[Villette by Charlotte Bronte]@TWC D-Link book
Villette

CHAPTER XX
32/40

Two little girls, of five and six years old, drew the numbers: and the prizes were duly proclaimed from the platform.
These prizes were numerous, though of small value.

It so fell out that Dr.John and I each gained one: mine was a cigar-case, his a lady's head-dress--a most airy sort of blue and silver turban, with a streamer of plumage on one side, like a snowy cloud.

He was excessively anxious to make an exchange; but I could not be brought to hear reason, and to this day I keep my cigar-case: it serves, when I look at it, to remind me of old times, and one happy evening.
Dr.John, for his part, held his turban at arm's length between his finger and thumb, and looked at it with a mixture of reverence and embarrassment highly provocative of laughter.
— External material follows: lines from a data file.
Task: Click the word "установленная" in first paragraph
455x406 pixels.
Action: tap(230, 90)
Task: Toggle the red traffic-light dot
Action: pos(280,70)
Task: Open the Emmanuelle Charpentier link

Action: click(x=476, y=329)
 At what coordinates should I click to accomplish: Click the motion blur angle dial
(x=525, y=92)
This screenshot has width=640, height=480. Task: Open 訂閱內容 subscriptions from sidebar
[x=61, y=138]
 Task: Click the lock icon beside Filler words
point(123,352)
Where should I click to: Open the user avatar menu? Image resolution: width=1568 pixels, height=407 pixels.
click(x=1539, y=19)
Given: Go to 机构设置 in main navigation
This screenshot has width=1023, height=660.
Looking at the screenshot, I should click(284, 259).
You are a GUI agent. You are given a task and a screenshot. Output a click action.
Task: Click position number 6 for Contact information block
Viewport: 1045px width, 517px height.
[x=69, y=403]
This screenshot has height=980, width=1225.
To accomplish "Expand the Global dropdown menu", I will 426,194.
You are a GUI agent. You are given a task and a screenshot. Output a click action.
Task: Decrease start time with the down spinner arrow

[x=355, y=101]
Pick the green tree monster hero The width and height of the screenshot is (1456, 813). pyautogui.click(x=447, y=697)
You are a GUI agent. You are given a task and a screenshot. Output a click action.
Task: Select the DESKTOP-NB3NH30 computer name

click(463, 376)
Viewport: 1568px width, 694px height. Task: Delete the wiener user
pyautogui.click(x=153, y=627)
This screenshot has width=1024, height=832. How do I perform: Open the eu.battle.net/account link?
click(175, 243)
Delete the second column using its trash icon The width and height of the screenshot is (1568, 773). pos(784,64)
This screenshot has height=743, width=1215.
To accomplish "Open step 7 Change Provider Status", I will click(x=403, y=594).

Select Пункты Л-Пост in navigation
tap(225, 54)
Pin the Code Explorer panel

The contemplation over, he was about coolly to deposit the delicate fabric on the ground between his feet; he seemed to have no shadow of an idea of the treatment or stowage it ought to receive: if his mother had not come to the rescue, I think he would finally have crushed it under his arm like an opera-hat; she restored it to the band-box whence it had issued.
Graham was quite cheerful all the evening, and his cheerfulness seemed natural and unforced.

His demeanour, his look, is not easily described; there was something in it peculiar, and, in its way, original.